Well-being is experienced across a continuum. Although the focus by the researchers in optimal well-being has value, it will be helpful for future research to assess different levels of well-being in people in substance use disorder recovery.
Most studies like this have been done in Western countries like Canada and the US. It will be important for future research to investigate optimal well-being rates in non-Western nations and cultures, especially because the relationship between substance use disorder and well-being may differ in other nations and cultures.
This study did not tease out differences in well-being among individuals with lifetime substance use disorder, with and without other psychiatric conditions. Given the high cooccurrence of other psychiatric conditions with substance use disorder, this will be an important target for future research.

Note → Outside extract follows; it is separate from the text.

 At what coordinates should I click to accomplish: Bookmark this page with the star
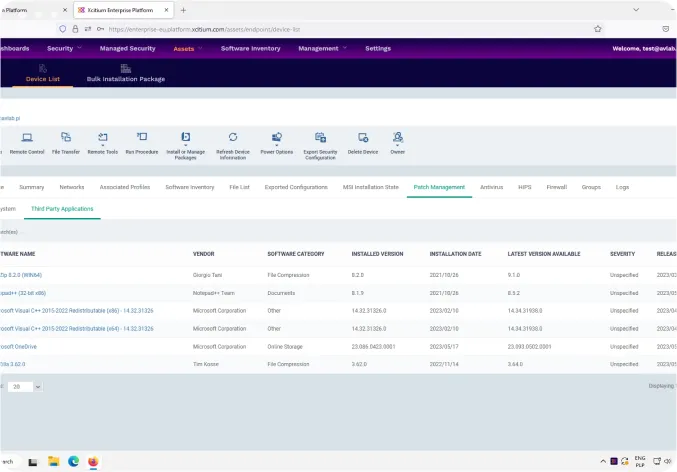(598, 29)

It is likely that individual’s recovery capital greatly influenced well-being in this study. This is an important factor that will be important to explore in future studies exploring the relationship between substance use disorder recovery and well-being.
BOTTOM LINE
This study is consistent with prior work showing that substance use disorder is a good prognosis condition; the majority of participants achieved remission, and a sub-group was thriving. Also, individuals with substance use disorder were on the whole more likely to be experiencing optimal well-being compared to individuals with other psychiatric disorders. Also, among those with substance use disorder, older individuals with more income had a greater likelihood of optimal well-being. For those who were not thriving, however, multiple psychiatric conditions greatly reduced the likelihood of experiencing optimal well-being. Taken together, results speak to the benefit of taking a broader perspective in addictions treatment that goes beyond symptom remission to include the accrual of psychological and physical well-being.
For individuals and families seeking recovery: People can and do recover from substance use disorder and go on to thrive. Though achieving well-being is contingent on numerous factors—many outside of our control—cultivating well-being in addiction recovery confers numerous benefits including increasing quality of life and buffering against addiction relapse.

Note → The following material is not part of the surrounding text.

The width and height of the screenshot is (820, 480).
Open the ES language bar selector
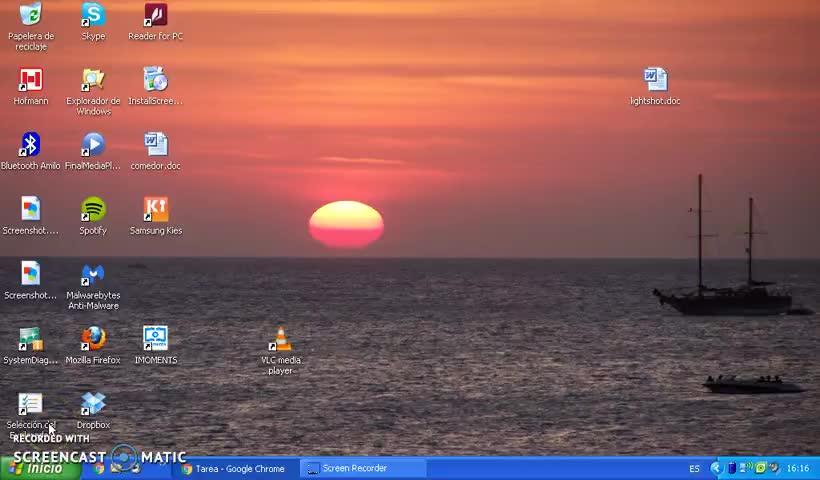tap(694, 468)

For treatment professionals and treatment systems: Most people will recover from substance use disorder and go on to thrive. Though achieving well-being is contingent on numerous factors—many outside of our control—cultivating well-being in addiction recovery confers numerous benefits including increasing quality of life and buffering against addiction relapse. While substance use disorder treatment should of course focus on achieving symptom remission, it is also important that it considers cultivation of well-being. Patients will benefit from treatment approaches that promote well-being.

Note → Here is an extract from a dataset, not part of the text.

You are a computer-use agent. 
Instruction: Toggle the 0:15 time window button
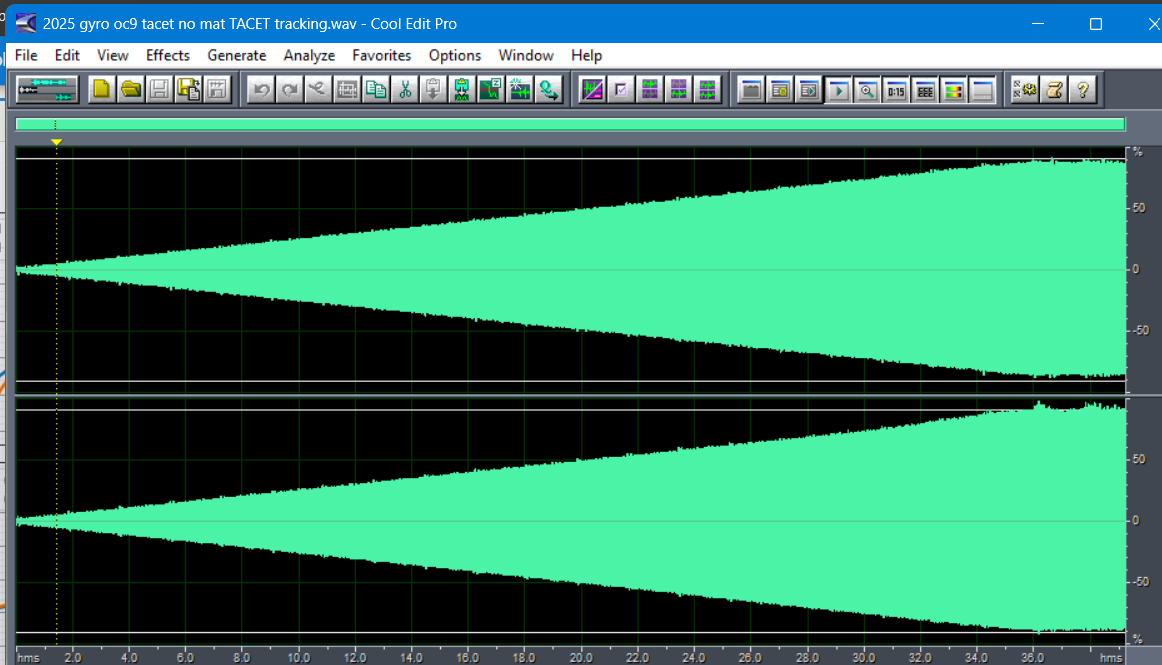(x=896, y=90)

For scientists:This study provides important epidemiological data on well-being in individuals in substance use disorder remission. Future studies would greatly benefit the field by teasing out differences in well-being among individuals with lifetime substance use disorder, with and without psychiatric comorbidity. It will also be important for future studies in this domain to explore well-being as a continuous measure, and to explore how recovery capital influences well-being. Also given individuals with higher income were more likely to be experiencing optimal well-being, future studies could explore what specific factors are conferring benefits in this groups (e.g., better access to care, more social support, less financial strain and associated stress).
For policy makers: People can and do recover from substance use disorder and go on to thrive. Though achieving well-being is contingent on numerous factors—many outside of our control—cultivating well-being in addiction recovery confers numerous benefits including increasing quality of life and buffering against addiction relapse. Programs that support individuals in recovery from substance use disorder beyond the acute phase of care, and support accrual of recovery capital, are likely to reduce relapse rates, improve public health, and in doing so reduce costs to healthcare systems.